Jak obecnie słyszymy polityków amerykańskich mówiących o potrzebie przekazania broni Ukrainie, albo wtórujących im polityków brytyjskich, którzy pozwalają sobie na decydowanie o przynależności państwowej Krymu zapominając o Malwinach – możemy być pewni, ci ludzie nie mówią o pokoju. Dla nich wojna na Ukrainie to kolejny odległy konflikt, który można logistycznie wspierać pompując uzbrojenie i pieniądze za służbę najemną.
Dodatkowo mówi się o Transatlantic Trade and Investment Partnership (TTIP) (Transatlantyckim Partnerstwie w dziedzinie Handlu i Inwestycji), czyli o wydaniu europejskich konsumentów na pastwę żywności modyfikowanej genetycznie i krwiożerczych amerykańskich koncernów, które w pogoni za zyskiem już raz niedawno podpaliły światową gospodarkę. Tam można wyrazić swoją opinię – do czego gorąco zachęcamy: [tutaj]. Jeżeli ten traktat zostanie podpisany, może być naprawdę bardzo niebezpiecznie, ponieważ nasza gospodarka jest słabsza o wiele mniej drapieżna niż amerykańska, a przy niskich cenach energii tam, istnieje duże prawdopodobieństwo, że będzie łatwo zastąpić wysokie tamtejsze koszty pracy – bilansując ich udział w produkcji końcowej. Powoduje to, że USA mogą być bezpośrednim konkurentem gospodarczym nawet takich państw jak Polska, która uchodzi za tanią fabrykę Unii Europejskiej.

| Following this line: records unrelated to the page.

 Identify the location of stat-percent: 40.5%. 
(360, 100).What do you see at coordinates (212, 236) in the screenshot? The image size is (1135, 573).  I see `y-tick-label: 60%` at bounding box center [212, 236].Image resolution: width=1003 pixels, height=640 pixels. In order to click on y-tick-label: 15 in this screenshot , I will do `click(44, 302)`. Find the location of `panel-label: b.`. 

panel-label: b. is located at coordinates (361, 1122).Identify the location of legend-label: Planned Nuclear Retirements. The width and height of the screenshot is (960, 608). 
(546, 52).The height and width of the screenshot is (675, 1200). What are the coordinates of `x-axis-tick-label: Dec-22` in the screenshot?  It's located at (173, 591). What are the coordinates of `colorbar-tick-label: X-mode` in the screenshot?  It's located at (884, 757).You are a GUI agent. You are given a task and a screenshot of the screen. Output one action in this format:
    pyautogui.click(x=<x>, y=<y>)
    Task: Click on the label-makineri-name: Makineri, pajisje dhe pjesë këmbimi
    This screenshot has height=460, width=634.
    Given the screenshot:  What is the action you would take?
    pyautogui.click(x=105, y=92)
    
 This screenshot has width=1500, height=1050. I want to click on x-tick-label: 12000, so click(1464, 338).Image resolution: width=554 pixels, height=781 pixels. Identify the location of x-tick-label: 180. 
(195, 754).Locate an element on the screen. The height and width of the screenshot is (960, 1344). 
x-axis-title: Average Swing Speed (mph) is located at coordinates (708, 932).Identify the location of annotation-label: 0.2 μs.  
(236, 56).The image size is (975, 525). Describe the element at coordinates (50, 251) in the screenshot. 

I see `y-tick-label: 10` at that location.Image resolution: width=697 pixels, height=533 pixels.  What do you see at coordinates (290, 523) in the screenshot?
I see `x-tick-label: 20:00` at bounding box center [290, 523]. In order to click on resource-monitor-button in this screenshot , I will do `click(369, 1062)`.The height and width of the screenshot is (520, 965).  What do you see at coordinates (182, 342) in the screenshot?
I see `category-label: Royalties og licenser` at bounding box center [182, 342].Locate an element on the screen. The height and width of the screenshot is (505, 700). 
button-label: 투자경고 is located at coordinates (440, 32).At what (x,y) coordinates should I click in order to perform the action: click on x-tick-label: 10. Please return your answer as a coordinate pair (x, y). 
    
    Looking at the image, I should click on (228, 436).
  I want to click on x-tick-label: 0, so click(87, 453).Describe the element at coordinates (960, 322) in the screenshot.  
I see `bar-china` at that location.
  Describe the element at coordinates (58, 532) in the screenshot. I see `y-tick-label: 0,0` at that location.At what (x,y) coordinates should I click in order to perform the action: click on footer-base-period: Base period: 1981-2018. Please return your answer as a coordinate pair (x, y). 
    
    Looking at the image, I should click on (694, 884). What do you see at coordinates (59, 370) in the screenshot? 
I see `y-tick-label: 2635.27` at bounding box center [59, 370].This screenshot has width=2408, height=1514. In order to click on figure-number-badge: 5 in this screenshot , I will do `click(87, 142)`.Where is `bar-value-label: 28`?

Na to wszystko nakłada się jeszcze amerykańska buta i przeświadczenie o monopolu na słuszność, wolność, prawdę, prawo do decydowania o życiu i śmierci itd. Trzeba dostrzec, że polityka amerykańska zawsze bywa poparta siłą, w tym umiejętnie wykorzystuje się państwa lokalne, które lokalnie są w stanie intensywnie wspierać politykę amerykańską, w zamian za jak się przykładowo okazuje dolary w kartonach.
Patrząc na europejsko-amerykańskie relacje widać, po tym co Amerykanie robią ciągle dla osłabienia Euro, że to nie są i to nie mogą być łatwe relacje i one takimi nigdy nie będą, ponieważ Euro jest bezpośrednim, globalnym zagrożeniem dla Dolara, a bez swojej waluty i jej bezwarunkowej supremacji USA – staną się bankrutem, w którym nowi chińscy właściciele będą domagać się poszanowania swojej własności i izolacji od roszczeniowo nastawionej bezrobotnej ludności tambylczej. Model globalnych zależności, w których wszyscy zależą od amerykańskich drukarni jest zły dla świata i powoduje nierównowagę w globalizacji, ponieważ Amerykanie nie oferują niczego światu, poza papierem powlekanym specjalną farbą, która służy do drukowania znaków i podobizn zastrzeżonych przez to państwo na wyłączność.
Wielka szkoda, że pani Angela Merkel pojechała do Waszyngtonu się konsultować w sprawie rozmów pokojowych na Ukrainie, to jest niestety dowód na niesamodzielność Europy i jej polityki.
W Europie nie potrzebujemy już dłużej Amerykanów, którzy tylko kombinują jak by tutaj kogoś jeszcze podsłuchać, a w konsekwencji jak rozsadzić Strefę Euro. Tym ludziom trzeba stanowczo podziękować, wystarczająco dużo skuteczności ich polityki widzieliśmy ostatnio w Iraku i Afganistanie, raczej nie potrzeba nam takich pomocników w Europie!